Possibly for the better. At the moment my full manuscript is sitting with an agent. Whether the writing is good enough, whether the story holds up, whether the agent believes it will sell, remains to be seen. But it gives me hope that I got off the slush pile, that maybe the book was just different enough to be noticed without being out-and-out weird. Which come to think of it, is exactly how I’d like to be thought of, too.

 

 

The one about winning.

Last month, I wrote about failure at some length on my business blog. I’m a big fan of failure. HUGE fan. I’ve done a lot of improv comedy in the past five years and it’s not something you can enjoy or get good at without accepting that you’re going to have some unfeasibly bad moments, usually in front of a lot of people. When I teach, I teach that failure is good, and I believe it. I get itchy when I see stuff like this, especially when it’s attached to a ‘Motivational Monday’ hashtag:Screen Shot 2018-06-27 at 09.11.25

because I don’t find it the least bit motivational, and don’t get how anyone else could either. What would you attempt to do if you knew you could not fail? Not much, I imagine.

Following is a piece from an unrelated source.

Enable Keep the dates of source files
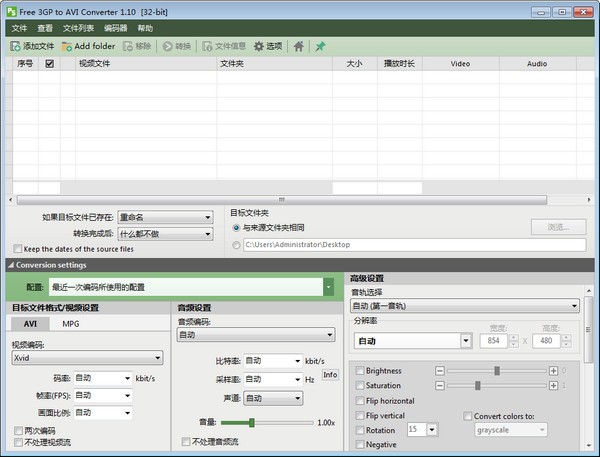The width and height of the screenshot is (600, 457). pos(18,248)
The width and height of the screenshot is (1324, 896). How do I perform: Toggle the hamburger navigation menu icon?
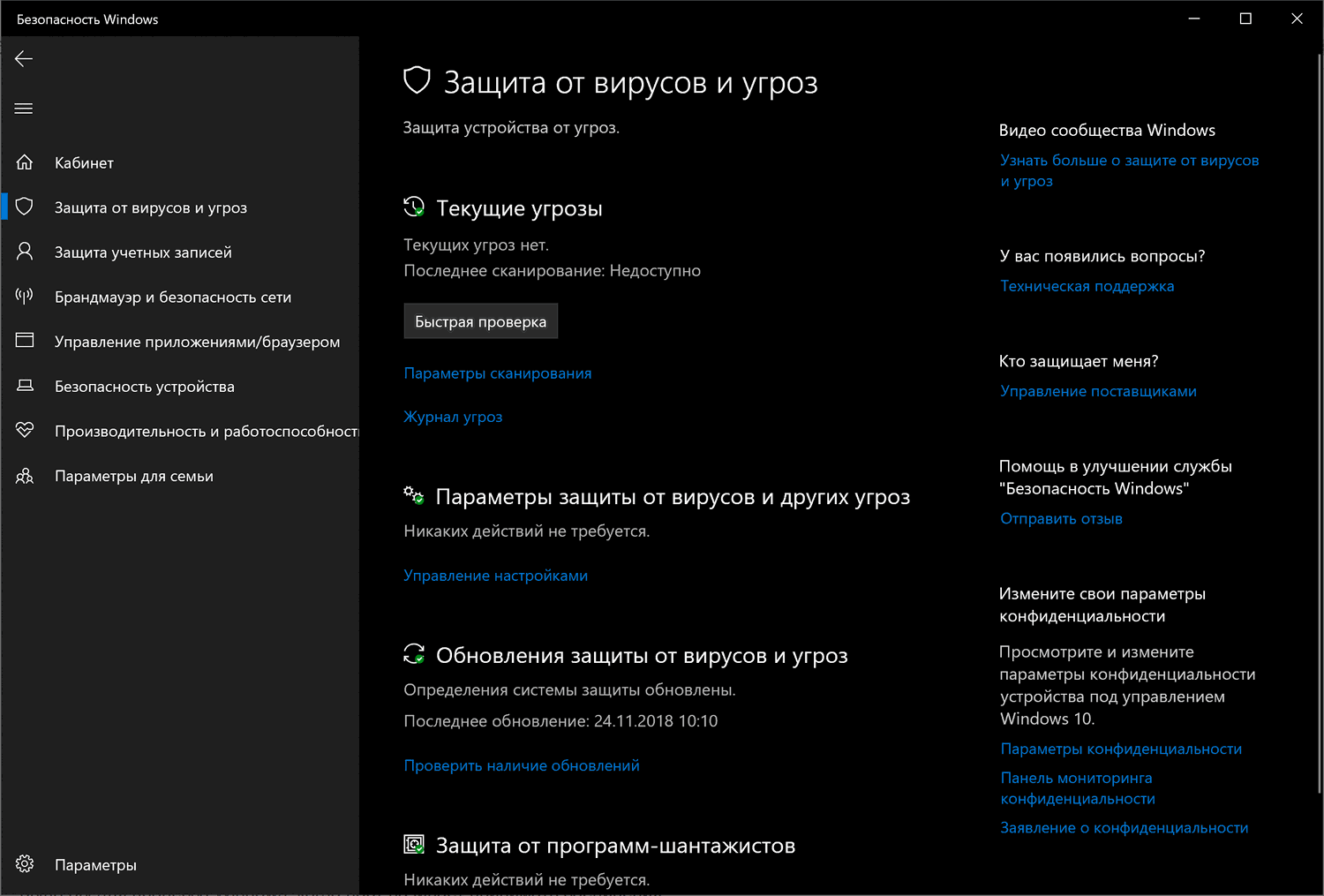pos(24,109)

Failure is how we learn. It’s a way for us to understand how we can be better. If you never take a risk, if everything in life is handed to you on a silver platter, wanting, or needing success – striving for it in every possible way – would become unnecessary. Everything we said or did would be ‘safe’, and consequently, we’d probably say or do very little. A world where you couldn’t fail would be a very boring world indeed.

There are days, though, I think that boring might be quite nice. Days like yesterday, where I just seemed to fail over and over again, culminating in the fastest, most cut throat book rejection I’ve had to date. And I’m going to be honest and say that on top of an already shitty day, it hit me really hard.

Let’s get this into perspective: the sort of stuff I’m talking about isn’t the huge crushing blows of a shark body-slamming me. It was more like jack frost nibbling at my toes. I’m super aware there are people with far bigger problems. But yesterday, for whatever reason, my failures got to me. They made me wonder whether I’ll ever achieve anything past the level of mediocre, and getting past that to more familiar ‘fuck ’em’ territory has been unusually difficult. ‘I’m usually much better than this’, I think, and realise I’m failing at failing now, too.

But the life coach in my head (hey there, tough lady) keeps on telling me none of it’s worth getting upset over, that things will be better for finding the right people and paths to tread and these ‘failures’ were just things that weren’t meant to be. And whereas yesterday I was trying not to cry with frustration, today I am busy getting over myself and getting back to business. It’s not nearly the end of the world, and there are plenty more days to fill with successes and failures of all shapes and sizes. And that, in itself, sounds like winning.